« Je n’ai absolument aucun lien avec cette histoire de drogue et d’enfant », affirme l’homme de 60 ans inculpé dans l’affaire de la découverte de stupéfiants dans l’organisme d’un élève de 12 ans de l’école d’Orgov.
« Tout ce que je dis est parfaitement exact. À un million de pour cent. Si je n’avais pas raison, je serais déjà en prison. Il n’y a aucune raison de mentir. Ils sont venus, ils ont fouillé, ils ont tout vérifié. Ils ont voulu, je ne sais pas qui exactement, me faire porter le chapeau, mais ils n’y sont pas parvenus », a déclaré l’homme à Azatutyun.
Le ministère de l’Intérieur avait annoncé l’arrestation d’une personne. Par la suite, le Comité d’enquête a indiqué, en réponse à une demande d’Azatutyun, qu’une procédure pénale avait été ouverte pour trafic illégal de stupéfiants. Le tribunal a rejeté la demande de placement en résidence surveillée du suspect, mais lui a interdit de quitter le pays.
« Je peux sortir de chez moi autant que je veux. De toute façon, j’ai une thrombose à la jambe et j’ai du mal à me déplacer », a-t-il expliqué.
L’homme vit à Orgov. Il raconte avoir été emmené par la police le lundi précédent et avoir comparu devant le tribunal samedi 13 juin, avant d’être remis en liberté. Avant cela, son domicile a été minutieusement fouillé : « Ils ont entièrement fouillé le premier et le deuxième étage, ils ont tout retourné. Ils n’ont rien trouvé du tout. »
Il est supposé que c’est de lui que parlait la ministre de l’Intérieur lorsqu’elle déclarait : « Nous avions identifié une personne, mais il semble que les preuves n’étaient pas suffisantes pour être certains qu’elle était responsable. »
L’homme assure être prêt à répondre devant la justice : « Je suis prêt à tout : être emprisonné, jugé, n’importe quoi. Qu’ils apportent simplement des preuves. »
Selon lui, c’est l’enfant intoxiqué qui aurait d’abord donné son nom aux enquêteurs avant de se rétracter quelques minutes plus tard. Il estime être dans le viseur des autorités en raison d’une affaire de drogue remontant à trois ans, dans laquelle il affirme également être innocent : « Ils m’ont même coupé les cheveux pour une expertise qui a démontré que ce n’était pas moi. »
Un enfant intoxiqué après une excursion scolaire
C’est après une excursion avec ses camarades qu’un stupéfiant lourd, un cannabinoïde synthétique de type K2, a été détecté dans l’organisme du garçon de 12 ans.

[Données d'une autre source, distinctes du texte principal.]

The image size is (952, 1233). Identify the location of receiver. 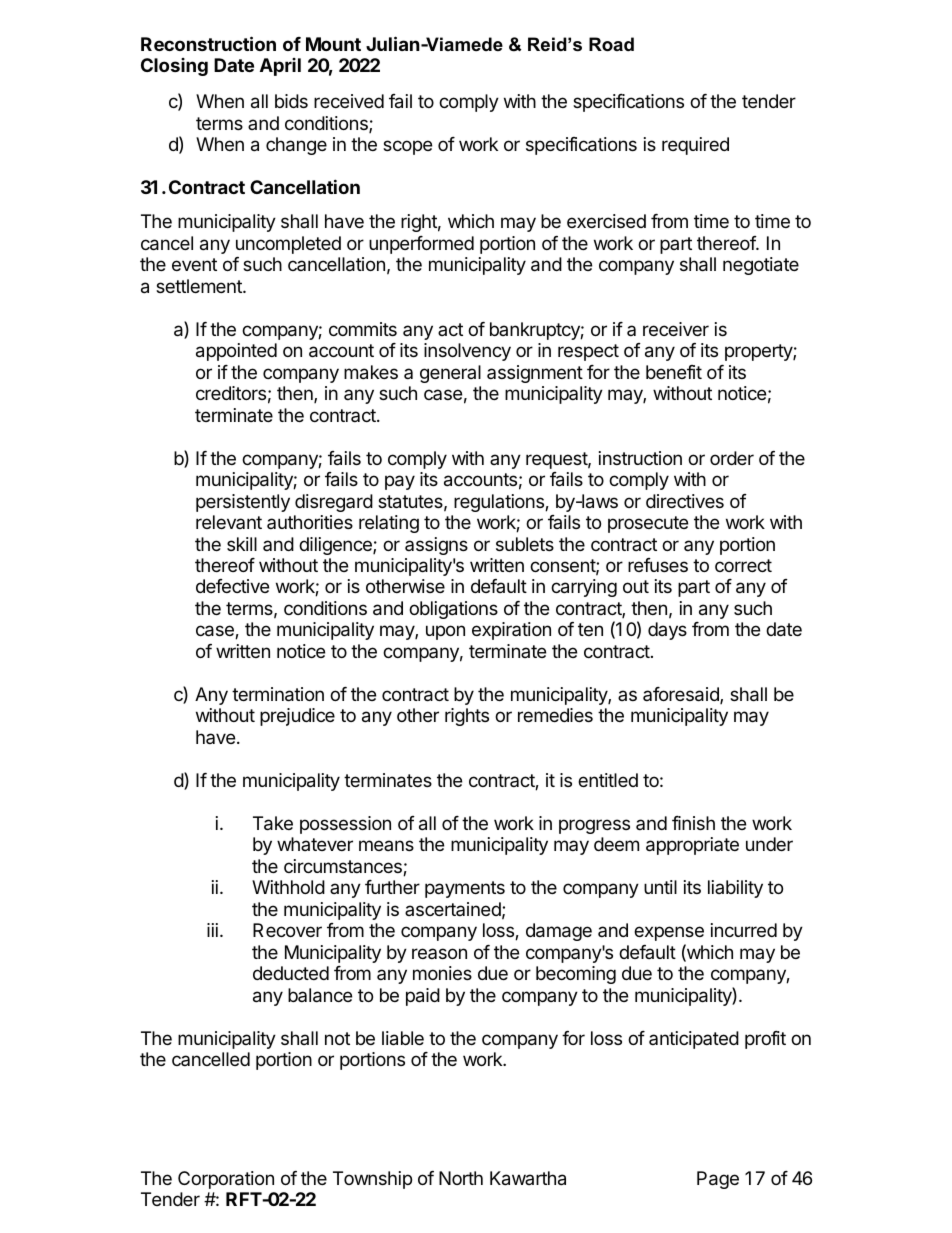
(676, 329).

Vingt-et-un élèves de l’école secondaire d’Orgov, tous scolarisés entre la 5e et la 8e année, avaient participé à un programme éducatif dans le village de Karin. Le fils de l’homme aujourd’hui inculpé faisait lui aussi partie du groupe.

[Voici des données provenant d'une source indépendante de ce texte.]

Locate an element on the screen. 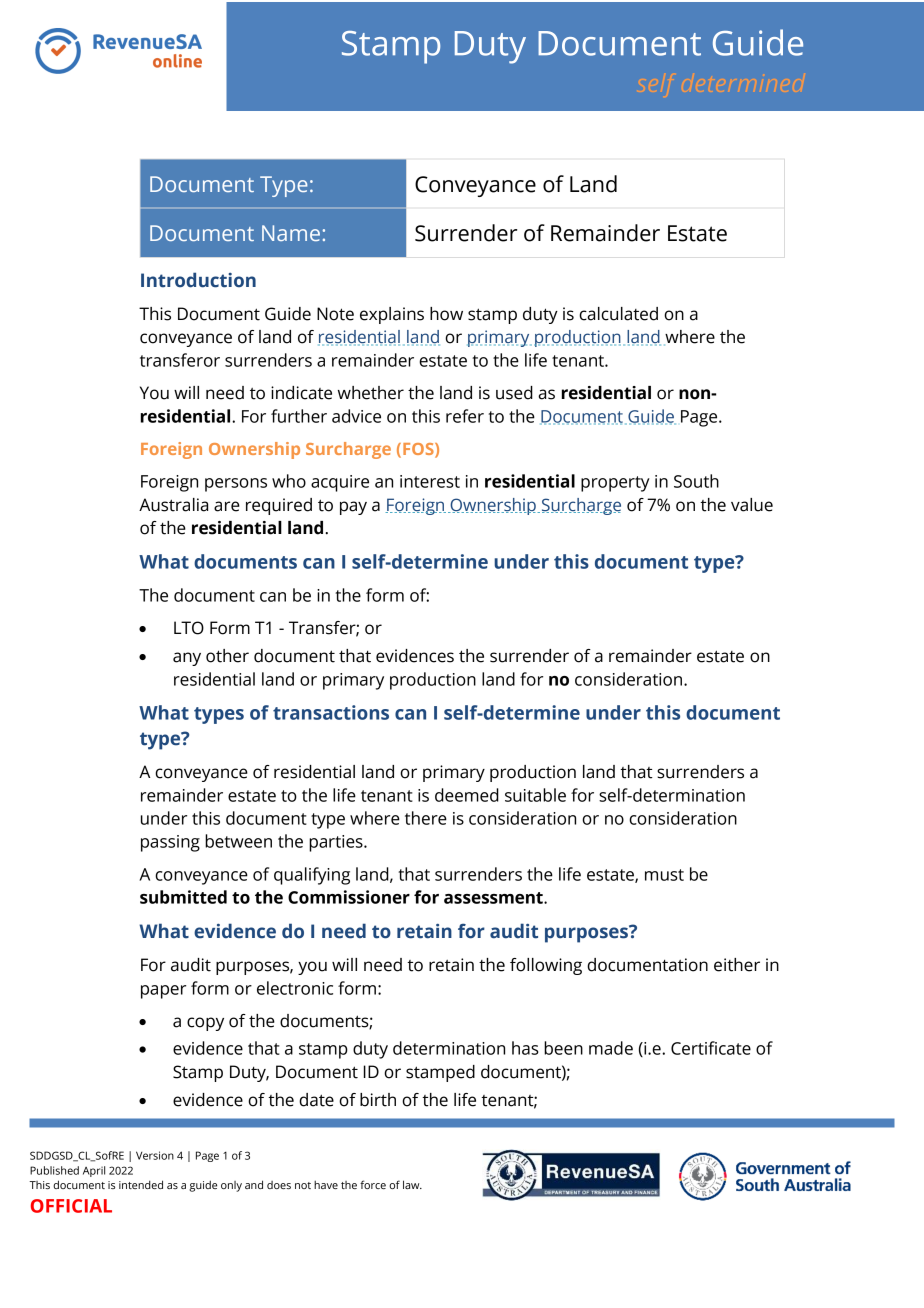  interest is located at coordinates (430, 481).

Aucun autre élève n’a présenté de symptômes après l’excursion. Selon les parents, le garçon est rentré chez lui avec une forte fièvre, de violents maux de tête et des troubles de la mémoire.
« Je pense que si l’enfant parle, se souvient et explique ce qui s’est passé, nous n’aurons plus de problème pour comprendre », a déclaré à Azatutyun le directeur de l’école secondaire Arpi Trpantchyan d’Orgov, Edgar Chatoyan.
Dès le début, le directeur avait exclu que l’enfant ait eu un contact suspect avec des inconnus pendant l’excursion ou dans le bus. Selon lui, le garçon avait participé normalement aux activités, posé des questions au guide et était arrivé au village vers 17h25 dans un état normal.
La famille conteste toutefois cet horaire et affirme que le bus est arrivé non pas à 17 heures mais à 19 heures.
Comment la drogue est-elle arrivée jusqu’à lui ?
Que s’est-il passé exactement et à quel moment ? À Orgov, beaucoup espèrent que l’enquête permettra d’établir comment cette drogue est parvenue à l’enfant : dans le village même ou par un autre canal, notamment via les réseaux de vente sur Telegram.
Le directeur de l’école explique ne pas avoir rendu visite à l’enfant : « Les membres de la famille disent qu’un psychologue leur a recommandé de limiter encore les contacts avec d’autres personnes. Mais j’ai été très heureux de le voir récemment. »
Selon lui, le fait que le garçon soit à nouveau aperçu à l’extérieur ces derniers jours est un signe encourageant d’amélioration de son état de santé.
D’après sa famille, l’enfant souffre toutefois toujours de troubles de la mémoire et reste sous surveillance médicale spécialisée.